Will Fores, a member of the Lambda Chi Alpha fraternity, said that his organization has discussed the party registration, but most of the focus has been at the leadership level.

He said that while the Greeks will work with the university on these issues, it will be difficult to control partying around the campus community in general.

“It’s pretty difficult to stop partying everywhere,” Fores said. “It’s something that’s probably going to happen no matter what.”

Off-campus events would be confined to “either the chapter facility, registered satellite house or a third-party venue” licensed to serve alcohol.

Policy changes were announced in June as the university heightened oversight of Greek organizations by requiring them to register parties, adopt new alcohol policies and participate in programs on alcohol safety, anti-hazing and sexual assault awareness.

The changes are being phased in over a three-year period. The party registration and guidelines component was scheduled to be hashed out by the start of winter quarter.

The governance changes were invoked because of a number of alcohol-related incidents in recent years, including the case of Cal Poly freshman Carson Starkey, who died in 2008 in an alcohol-related fraternity hazing event.

The university consulted the alcohol awareness organization started by Starkey’s parents, Aware Awake Alive, in coordinating its party guidelines proposal.

Cal Poly’s coordinator of fraternity and sorority life, Kathryn O’Hagan, sent an email to the Greek organizations on Friday announcing the probation.

As part of the probation, Greek chapters can’t host parties or serve alcohol at their gatherings. However, the chapters may conduct activities that aren’t deemed social — such as chapter meetings and alumni events.

Since the announcement of the social probation on Friday, students on campus said that parties took place around campus over the weekend, though none were aware of any at fraternities and sororities.

Party registration currently exists at various universities nationwide, including many eastern and southern campuses. Yale University, Pennsylvania State University and USC each have registration requirements; at Yale, parties of more than 50 people must be registered.

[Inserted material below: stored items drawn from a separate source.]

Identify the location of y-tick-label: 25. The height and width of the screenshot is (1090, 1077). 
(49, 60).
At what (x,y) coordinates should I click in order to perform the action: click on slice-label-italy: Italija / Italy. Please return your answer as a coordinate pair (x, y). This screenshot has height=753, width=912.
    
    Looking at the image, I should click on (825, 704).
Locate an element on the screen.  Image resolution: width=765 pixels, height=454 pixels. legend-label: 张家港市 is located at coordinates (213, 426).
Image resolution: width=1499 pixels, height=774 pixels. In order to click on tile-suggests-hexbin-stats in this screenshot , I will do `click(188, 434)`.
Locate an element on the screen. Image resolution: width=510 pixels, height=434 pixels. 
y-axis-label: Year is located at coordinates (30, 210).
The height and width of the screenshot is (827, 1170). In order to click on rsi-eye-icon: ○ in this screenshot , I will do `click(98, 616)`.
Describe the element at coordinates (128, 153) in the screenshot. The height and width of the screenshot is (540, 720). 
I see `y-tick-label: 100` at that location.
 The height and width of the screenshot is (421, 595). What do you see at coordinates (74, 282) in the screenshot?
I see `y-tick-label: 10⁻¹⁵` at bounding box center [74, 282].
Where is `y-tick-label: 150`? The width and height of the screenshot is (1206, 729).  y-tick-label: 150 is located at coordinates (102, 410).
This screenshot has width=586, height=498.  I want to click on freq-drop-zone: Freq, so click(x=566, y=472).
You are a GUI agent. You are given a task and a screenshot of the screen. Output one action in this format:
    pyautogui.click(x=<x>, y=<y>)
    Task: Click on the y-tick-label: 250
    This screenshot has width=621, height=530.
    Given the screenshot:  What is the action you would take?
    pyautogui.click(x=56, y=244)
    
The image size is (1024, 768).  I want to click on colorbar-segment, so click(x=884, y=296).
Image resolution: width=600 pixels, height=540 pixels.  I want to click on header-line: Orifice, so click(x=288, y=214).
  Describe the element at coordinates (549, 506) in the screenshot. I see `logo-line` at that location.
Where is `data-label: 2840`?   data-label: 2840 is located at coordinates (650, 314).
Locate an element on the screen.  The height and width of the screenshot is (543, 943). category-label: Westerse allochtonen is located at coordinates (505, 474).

Although all schools in the University of California system are required to follow a basic policy on student conduct and discipline, campuses are allowed to adapt those rules to suit their individual needs, said Brooke Converse, a spokeswoman for the University of California Office of the President. So alcohol policies “will vary from campus to campus,” Converse said.

Elizabeth Chapin, public affairs assistant for the California State University Office of the Chancellor, said there is no systemwide policy regarding alcohol use by fraternity and sorority members.

Tribune staff reporter Sarah Linn contributed to this report.